Below, we will make a brief statement on how to choose the corresponding gas boiler, which involves two core issues: the selection of "end of pipe treatment" (PE production exhaust gas) and "energy equipment" (boiler). Your question is essentially: Can the process exhaust gas (mainly VOCs) generated during the PE production process be used as fuel, incinerated in industrial gas boilers, and recover heat energy?
This solution is feasible in terms of physics, chemistry, and technology, but there are strict limitations and complex requirements in practice. Not all situations are applicable, and it is usually not the preferred or only solution. A more common approach is to use professional VOCs treatment equipment (such as RTO, RCO) to recover heat energy, with boilers as backup or supplementary heat sources.
Due to the particularity of the production process of PE protective film, we must clarify the following requirements when selecting gas boilers:
Ordinary natural gas boilers cannot directly process this complex exhaust gas, and must be selected or transformed into special fuel boilers or waste gas incineration dedicated boilers.
Burner type: Special burners suitable for low calorific value and multi-component exhaust gases must be selected. This type of burner typically has:
Stronger fuel/air mixing capability.
A regulating system that adapts to fluctuations in calorific value.
Special nozzle design to prevent clogging.
Highly corrosion-resistant material.
Boiler body design:
Furnace residence time and temperature: To ensure complete destruction of VOCs (DRE>99%), the furnace temperature needs to be maintained above 850 ° C, and the residence time of exhaust gas in the high-temperature zone usually needs to be greater than 0.5-1 second. Boiler design must meet this requirement.

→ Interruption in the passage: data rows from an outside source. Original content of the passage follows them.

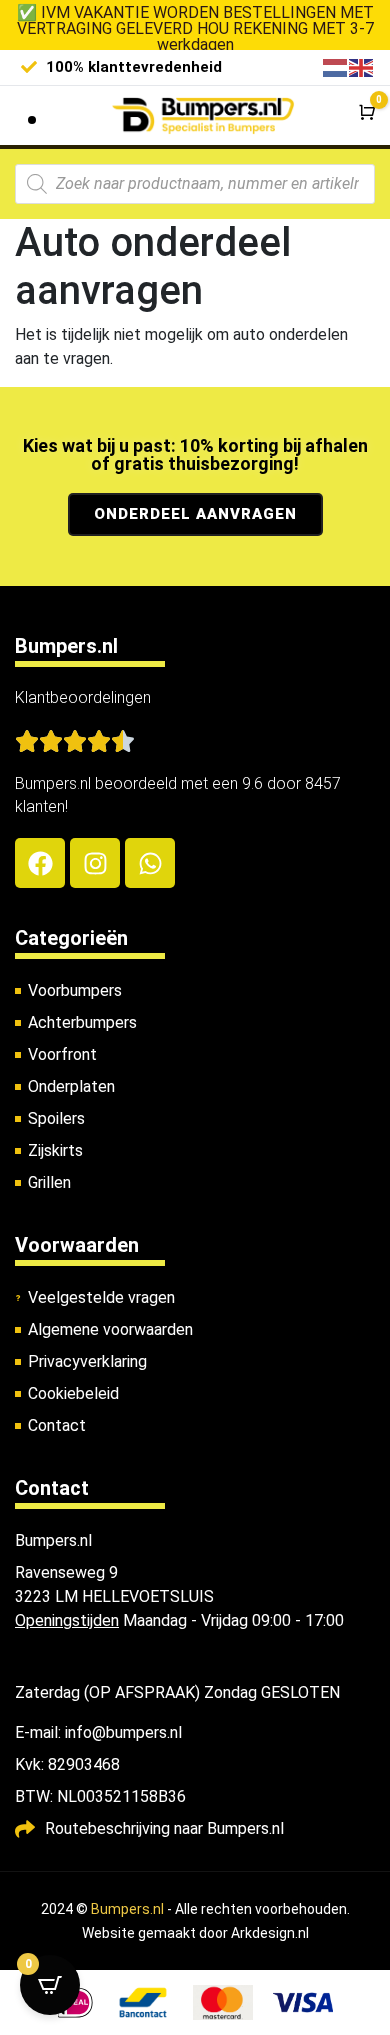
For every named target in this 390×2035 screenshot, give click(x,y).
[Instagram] (95, 863)
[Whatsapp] (150, 863)
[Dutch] (336, 66)
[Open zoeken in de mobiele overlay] (195, 184)
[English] (362, 66)
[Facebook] (40, 863)
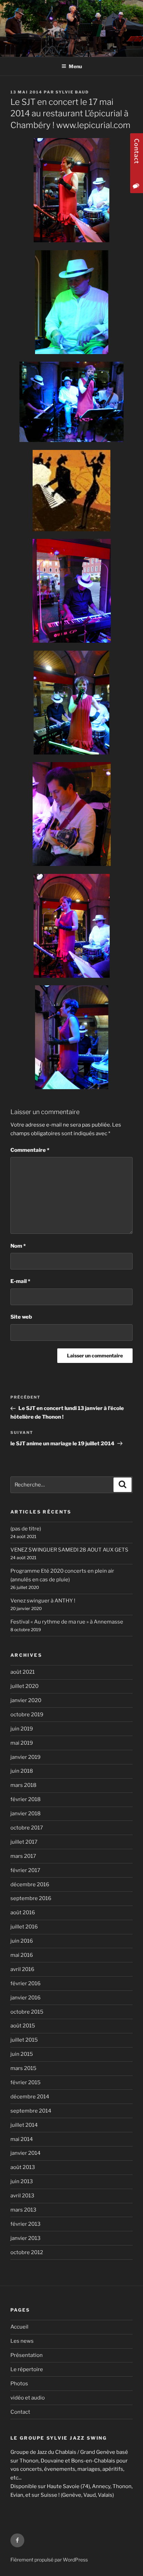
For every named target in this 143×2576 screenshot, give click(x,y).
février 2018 (25, 1799)
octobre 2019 (26, 1714)
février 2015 (25, 2082)
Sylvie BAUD (72, 92)
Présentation (26, 2355)
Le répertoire (26, 2369)
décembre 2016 (29, 1884)
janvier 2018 (25, 1813)
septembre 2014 (30, 2111)
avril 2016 (22, 1969)
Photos (19, 2383)
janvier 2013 (25, 2238)
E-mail (20, 1281)
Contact (20, 2412)
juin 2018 (21, 1771)
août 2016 (22, 1912)
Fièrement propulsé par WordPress (49, 2560)
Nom (18, 1246)
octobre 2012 (26, 2252)
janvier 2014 (25, 2153)
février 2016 (25, 1983)
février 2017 (25, 1870)
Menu (75, 66)
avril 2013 (22, 2196)
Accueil (19, 2327)
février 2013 (25, 2224)
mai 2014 (21, 2139)
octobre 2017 (26, 1828)
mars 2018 (23, 1785)
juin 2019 (21, 1729)
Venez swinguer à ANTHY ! (42, 1601)
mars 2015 (23, 2068)
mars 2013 (23, 2210)
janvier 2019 (25, 1757)
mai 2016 (21, 1955)
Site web (21, 1317)
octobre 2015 (26, 2012)
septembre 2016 (30, 1898)
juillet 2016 (24, 1927)
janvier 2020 (25, 1700)
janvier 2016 (25, 1998)
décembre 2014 (29, 2097)
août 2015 (22, 2026)
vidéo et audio (27, 2398)
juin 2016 (21, 1941)
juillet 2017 (23, 1842)
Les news (22, 2341)
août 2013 (22, 2167)
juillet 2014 (24, 2125)
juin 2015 (21, 2054)
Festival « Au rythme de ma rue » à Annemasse (66, 1622)
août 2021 (22, 1672)
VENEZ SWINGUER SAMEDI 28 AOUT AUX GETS (69, 1550)
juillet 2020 (24, 1686)
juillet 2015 (24, 2040)
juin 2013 (21, 2181)
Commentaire (29, 1150)
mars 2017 (23, 1856)
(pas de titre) (25, 1529)
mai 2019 (21, 1743)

Material requirements: If the exhaust gas contains halogens, the heat exchange surface of the boiler (especially the waste heat recovery part) should be made of acid resistant and corrosion-resistant materials (such as ND steel or higher grade stainless steel), or the exhaust gas temperature should be reduced to above the acid dew point, but it will sacrifice thermal efficiency.
Ash cleaning design: Consider possible scaling and facilitate ash cleaning and maintenance.
Safety and Control System:
Pre requisite: professional exhaust pre-treatment system (such as dust removal, defogging, cooling), buffer tank, precise proportional mixing and conveying system.
Interlocking protection: LEL concentration monitoring, flame monitoring, pressure/temperature anomalies, emergency shutdown and other interlocking protection systems are crucial and require much higher requirements than ordinary boilers.